Problem: Take the line containing "You are a computer-use" and every line after it to the end of the records, and copy them exactly, excluding pictures.

Screenshot grounding data:

╭──

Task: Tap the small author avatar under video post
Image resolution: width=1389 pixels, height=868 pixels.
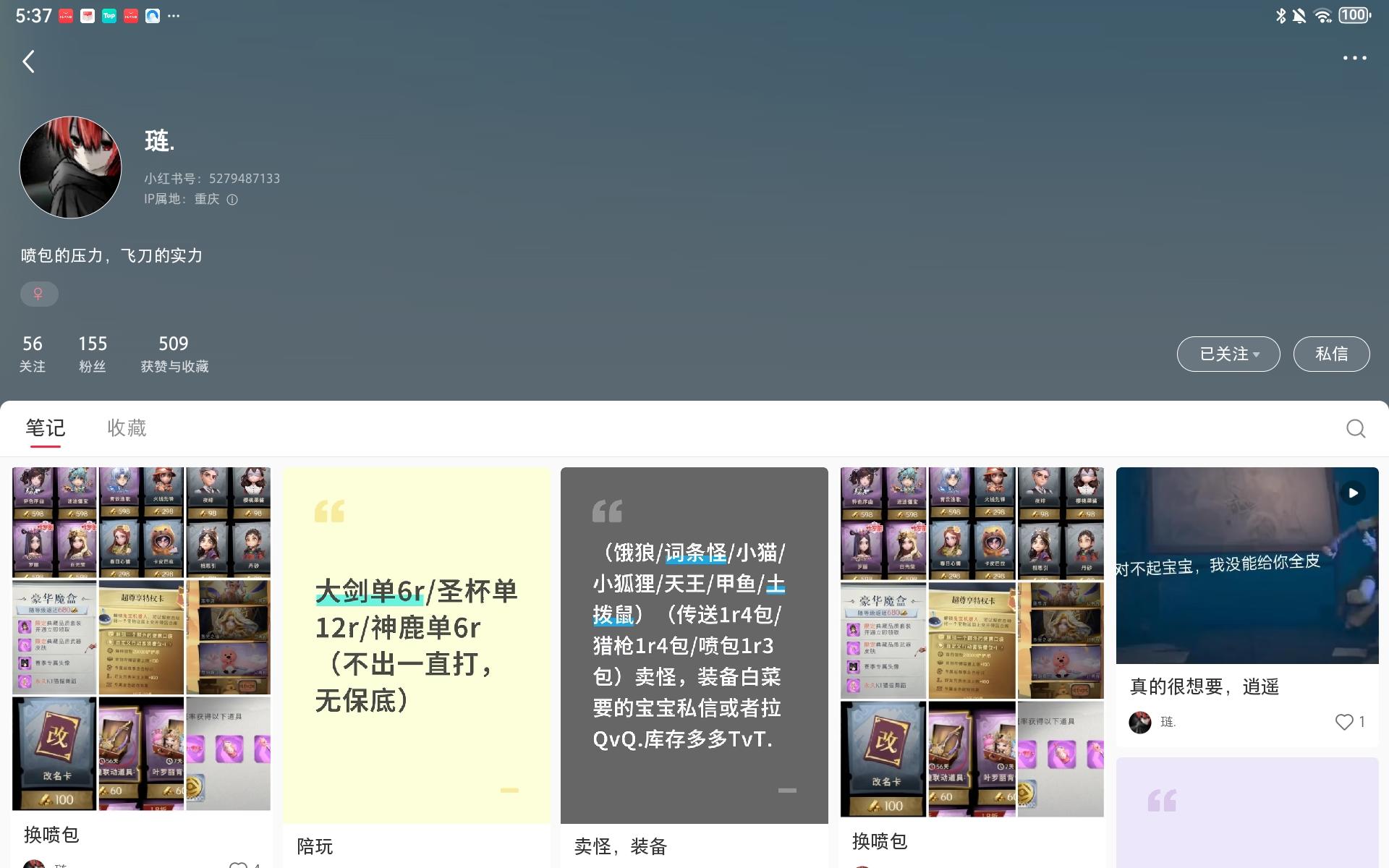Action: pos(1140,722)
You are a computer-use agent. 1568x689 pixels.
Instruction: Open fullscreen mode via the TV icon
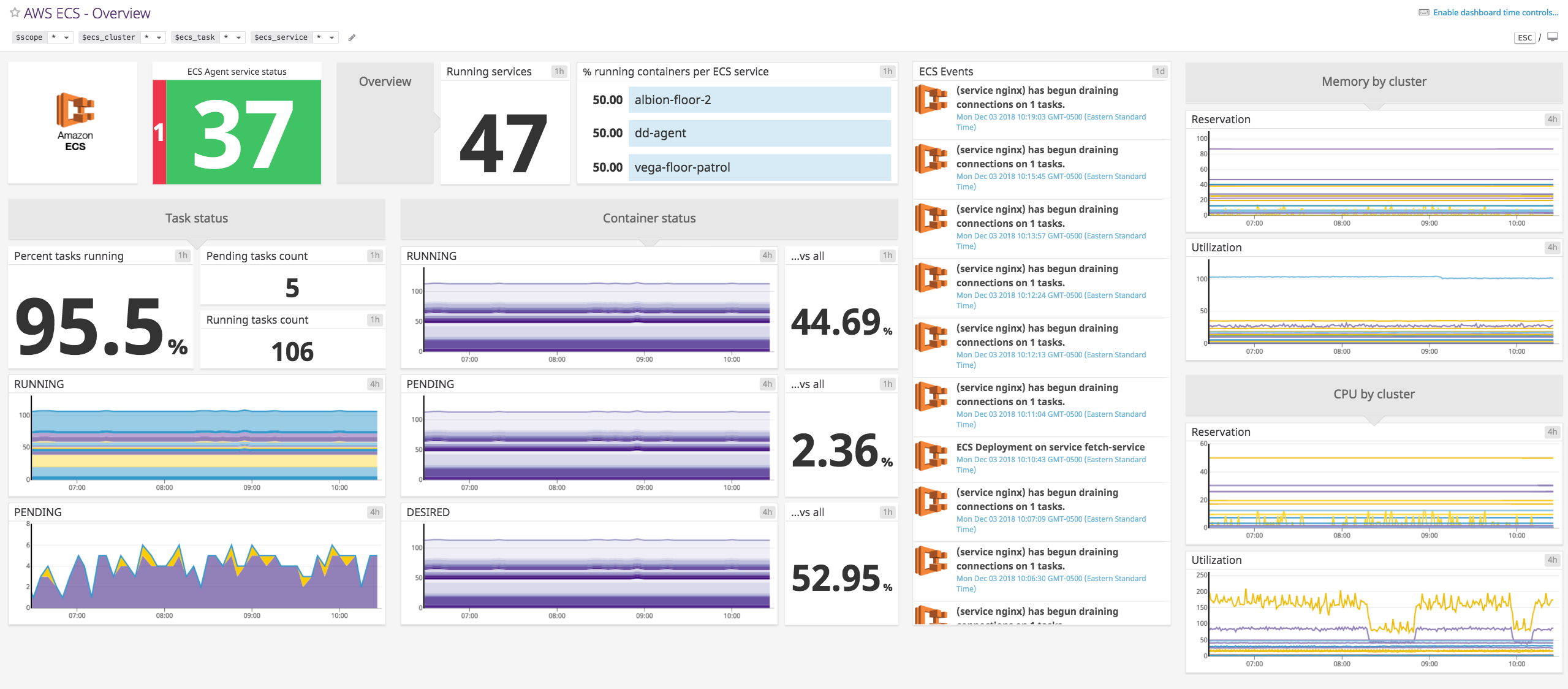[x=1553, y=37]
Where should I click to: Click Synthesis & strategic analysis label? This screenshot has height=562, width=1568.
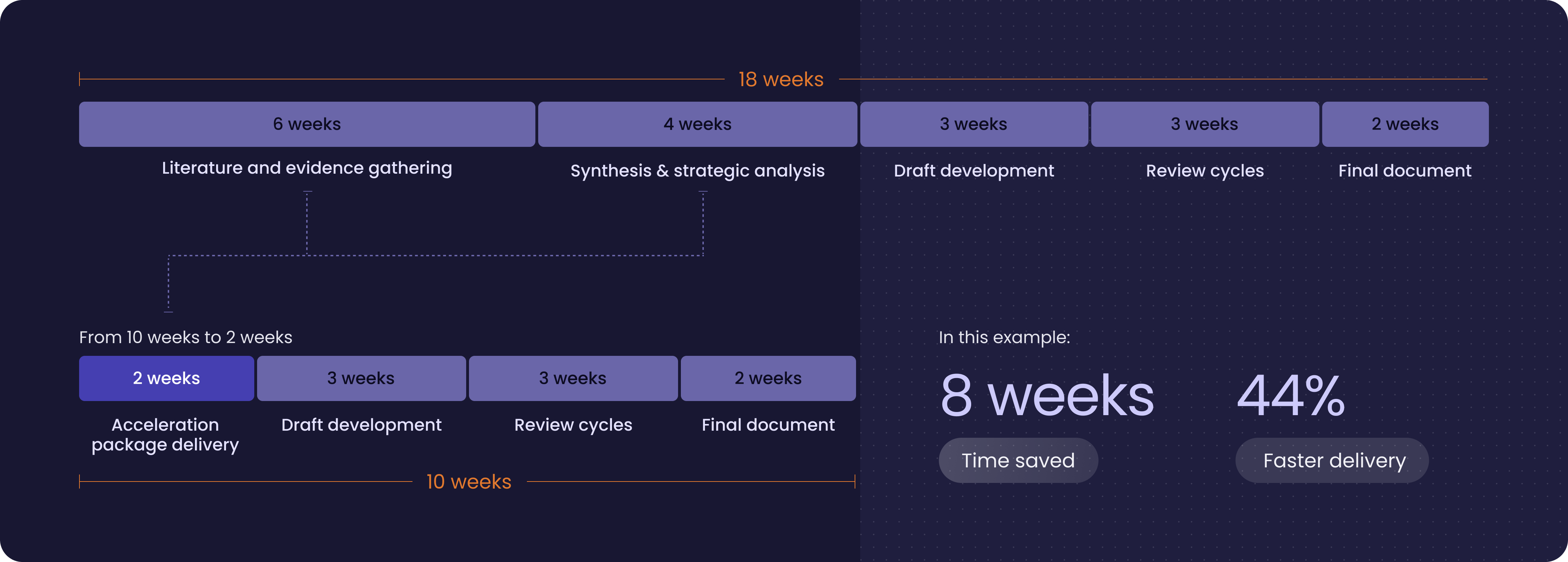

╰──

Completed exercise:
You are a computer-use agent. 1568x689 pixels.
Instruction: Open fullscreen mode via the TV icon
[x=1553, y=37]
Where should I click to: Click Synthesis & strategic analysis label? This screenshot has height=562, width=1568.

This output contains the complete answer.